## EXERCISE
Retrieve all lines below that have the string "will".

## LISTED RECORDS
-*-*-
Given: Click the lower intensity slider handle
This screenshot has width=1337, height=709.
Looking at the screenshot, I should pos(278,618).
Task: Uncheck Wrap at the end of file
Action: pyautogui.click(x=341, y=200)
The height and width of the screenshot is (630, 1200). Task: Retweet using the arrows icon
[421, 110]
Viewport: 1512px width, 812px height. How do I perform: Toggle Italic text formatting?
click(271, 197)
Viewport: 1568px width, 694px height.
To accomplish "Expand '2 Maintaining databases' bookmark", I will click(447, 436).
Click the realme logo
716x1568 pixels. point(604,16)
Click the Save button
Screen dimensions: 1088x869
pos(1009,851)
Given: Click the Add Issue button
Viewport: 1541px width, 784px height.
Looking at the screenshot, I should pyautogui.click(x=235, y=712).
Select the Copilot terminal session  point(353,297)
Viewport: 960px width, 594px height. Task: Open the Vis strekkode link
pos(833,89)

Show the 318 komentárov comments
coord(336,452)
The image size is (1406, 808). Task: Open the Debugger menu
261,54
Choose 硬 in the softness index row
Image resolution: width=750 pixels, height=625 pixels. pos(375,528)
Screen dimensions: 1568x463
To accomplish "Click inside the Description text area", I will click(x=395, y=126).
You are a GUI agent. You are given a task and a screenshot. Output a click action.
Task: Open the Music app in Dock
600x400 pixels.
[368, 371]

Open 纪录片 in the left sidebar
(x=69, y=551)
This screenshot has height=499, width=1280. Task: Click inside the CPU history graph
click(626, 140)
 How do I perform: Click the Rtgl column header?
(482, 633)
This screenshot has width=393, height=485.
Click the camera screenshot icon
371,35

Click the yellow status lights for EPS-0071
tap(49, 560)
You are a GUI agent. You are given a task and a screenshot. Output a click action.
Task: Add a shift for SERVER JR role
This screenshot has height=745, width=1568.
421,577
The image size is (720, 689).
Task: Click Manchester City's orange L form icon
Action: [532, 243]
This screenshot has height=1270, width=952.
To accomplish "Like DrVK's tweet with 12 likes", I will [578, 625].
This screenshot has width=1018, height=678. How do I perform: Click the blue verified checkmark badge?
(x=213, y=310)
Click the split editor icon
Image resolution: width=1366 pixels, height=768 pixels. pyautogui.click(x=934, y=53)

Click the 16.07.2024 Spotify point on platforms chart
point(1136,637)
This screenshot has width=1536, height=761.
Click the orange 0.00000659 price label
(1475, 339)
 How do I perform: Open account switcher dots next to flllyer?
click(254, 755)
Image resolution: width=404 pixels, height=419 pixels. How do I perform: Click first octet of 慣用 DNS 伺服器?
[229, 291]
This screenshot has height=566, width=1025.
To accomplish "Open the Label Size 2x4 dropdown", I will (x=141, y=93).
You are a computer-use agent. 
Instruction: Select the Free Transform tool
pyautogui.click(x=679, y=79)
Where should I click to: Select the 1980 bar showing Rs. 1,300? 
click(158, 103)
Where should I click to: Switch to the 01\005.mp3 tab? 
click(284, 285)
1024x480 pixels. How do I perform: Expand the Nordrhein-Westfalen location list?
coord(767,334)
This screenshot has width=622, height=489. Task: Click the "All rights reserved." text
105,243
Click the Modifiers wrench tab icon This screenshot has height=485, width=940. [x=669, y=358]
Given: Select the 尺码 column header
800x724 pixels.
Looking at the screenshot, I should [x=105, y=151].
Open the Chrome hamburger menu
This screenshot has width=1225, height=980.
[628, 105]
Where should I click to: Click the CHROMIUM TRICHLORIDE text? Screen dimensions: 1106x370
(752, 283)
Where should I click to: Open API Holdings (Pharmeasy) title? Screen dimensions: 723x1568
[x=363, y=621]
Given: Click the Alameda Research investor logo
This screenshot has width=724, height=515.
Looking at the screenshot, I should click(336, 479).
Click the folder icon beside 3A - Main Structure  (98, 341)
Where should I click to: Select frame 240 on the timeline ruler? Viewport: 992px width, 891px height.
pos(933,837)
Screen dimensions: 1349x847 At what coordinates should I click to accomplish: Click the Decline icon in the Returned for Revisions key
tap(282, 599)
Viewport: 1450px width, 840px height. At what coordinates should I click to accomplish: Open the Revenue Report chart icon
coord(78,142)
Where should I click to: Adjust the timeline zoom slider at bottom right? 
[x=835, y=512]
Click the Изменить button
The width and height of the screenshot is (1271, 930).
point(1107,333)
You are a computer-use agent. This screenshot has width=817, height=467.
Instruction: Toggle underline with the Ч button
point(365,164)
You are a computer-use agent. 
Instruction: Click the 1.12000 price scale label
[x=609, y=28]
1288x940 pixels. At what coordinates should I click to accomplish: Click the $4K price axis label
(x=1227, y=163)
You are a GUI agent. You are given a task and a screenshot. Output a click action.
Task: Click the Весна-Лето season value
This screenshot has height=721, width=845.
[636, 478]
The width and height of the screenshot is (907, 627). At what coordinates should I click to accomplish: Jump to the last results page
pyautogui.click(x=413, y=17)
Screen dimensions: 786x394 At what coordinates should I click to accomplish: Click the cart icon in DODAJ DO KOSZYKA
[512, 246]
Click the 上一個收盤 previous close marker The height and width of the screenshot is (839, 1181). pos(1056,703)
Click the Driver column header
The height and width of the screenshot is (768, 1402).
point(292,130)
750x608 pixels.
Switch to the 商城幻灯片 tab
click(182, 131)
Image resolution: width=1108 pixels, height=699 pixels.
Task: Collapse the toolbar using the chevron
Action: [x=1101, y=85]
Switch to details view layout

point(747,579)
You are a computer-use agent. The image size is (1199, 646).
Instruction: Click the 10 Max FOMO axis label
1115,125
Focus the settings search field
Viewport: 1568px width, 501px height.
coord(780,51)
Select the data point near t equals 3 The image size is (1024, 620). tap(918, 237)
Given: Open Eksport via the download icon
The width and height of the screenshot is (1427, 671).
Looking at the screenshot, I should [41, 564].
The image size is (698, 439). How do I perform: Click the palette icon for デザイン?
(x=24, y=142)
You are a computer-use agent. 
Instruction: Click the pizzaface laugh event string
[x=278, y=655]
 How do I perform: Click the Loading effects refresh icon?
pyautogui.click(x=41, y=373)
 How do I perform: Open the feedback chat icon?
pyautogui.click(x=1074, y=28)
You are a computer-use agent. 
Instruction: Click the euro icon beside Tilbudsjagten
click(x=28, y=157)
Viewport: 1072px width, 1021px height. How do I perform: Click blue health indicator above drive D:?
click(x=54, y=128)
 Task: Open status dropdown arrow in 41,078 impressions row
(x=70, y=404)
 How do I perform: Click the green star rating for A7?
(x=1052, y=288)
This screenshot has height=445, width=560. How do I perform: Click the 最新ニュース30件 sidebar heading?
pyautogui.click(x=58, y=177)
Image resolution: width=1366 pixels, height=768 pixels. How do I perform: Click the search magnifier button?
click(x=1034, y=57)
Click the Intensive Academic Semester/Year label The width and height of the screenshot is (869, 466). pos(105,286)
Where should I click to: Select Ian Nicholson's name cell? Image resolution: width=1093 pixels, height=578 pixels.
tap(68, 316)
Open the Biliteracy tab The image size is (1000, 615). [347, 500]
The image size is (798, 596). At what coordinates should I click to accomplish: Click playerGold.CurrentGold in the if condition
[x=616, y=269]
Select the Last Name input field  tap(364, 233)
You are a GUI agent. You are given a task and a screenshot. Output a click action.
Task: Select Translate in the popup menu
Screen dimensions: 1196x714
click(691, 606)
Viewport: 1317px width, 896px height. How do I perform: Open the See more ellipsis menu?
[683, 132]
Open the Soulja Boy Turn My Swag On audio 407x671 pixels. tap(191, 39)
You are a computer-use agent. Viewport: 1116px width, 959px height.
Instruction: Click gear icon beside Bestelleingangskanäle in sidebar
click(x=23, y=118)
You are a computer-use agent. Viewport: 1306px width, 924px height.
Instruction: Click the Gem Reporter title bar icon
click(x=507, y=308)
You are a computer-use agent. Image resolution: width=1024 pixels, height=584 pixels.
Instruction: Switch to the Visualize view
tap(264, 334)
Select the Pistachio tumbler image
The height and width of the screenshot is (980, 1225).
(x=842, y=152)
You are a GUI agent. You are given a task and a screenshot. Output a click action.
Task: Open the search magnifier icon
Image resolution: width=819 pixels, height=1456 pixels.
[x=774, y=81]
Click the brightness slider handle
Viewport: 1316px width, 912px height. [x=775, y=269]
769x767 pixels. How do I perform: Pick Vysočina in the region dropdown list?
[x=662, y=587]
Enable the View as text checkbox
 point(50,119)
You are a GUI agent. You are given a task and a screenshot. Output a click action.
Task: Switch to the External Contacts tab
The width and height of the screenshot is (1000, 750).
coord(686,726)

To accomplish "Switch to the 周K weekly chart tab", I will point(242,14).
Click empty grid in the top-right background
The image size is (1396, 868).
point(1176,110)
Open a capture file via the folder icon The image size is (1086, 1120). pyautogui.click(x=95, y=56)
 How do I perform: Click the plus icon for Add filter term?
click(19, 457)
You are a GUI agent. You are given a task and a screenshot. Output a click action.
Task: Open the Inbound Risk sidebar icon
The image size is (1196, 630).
-*-*-
## TASK OUTPUT
To accomplish "Expand '2 Maintaining databases' bookmark", I will click(447, 436).
To accomplish "Click inside the Description text area", I will click(x=395, y=126).
To accomplish "Like DrVK's tweet with 12 likes", I will [578, 625].
To accomplish "Open the Label Size 2x4 dropdown", I will (x=141, y=93).
To accomplish "Switch to the 周K weekly chart tab", I will point(242,14).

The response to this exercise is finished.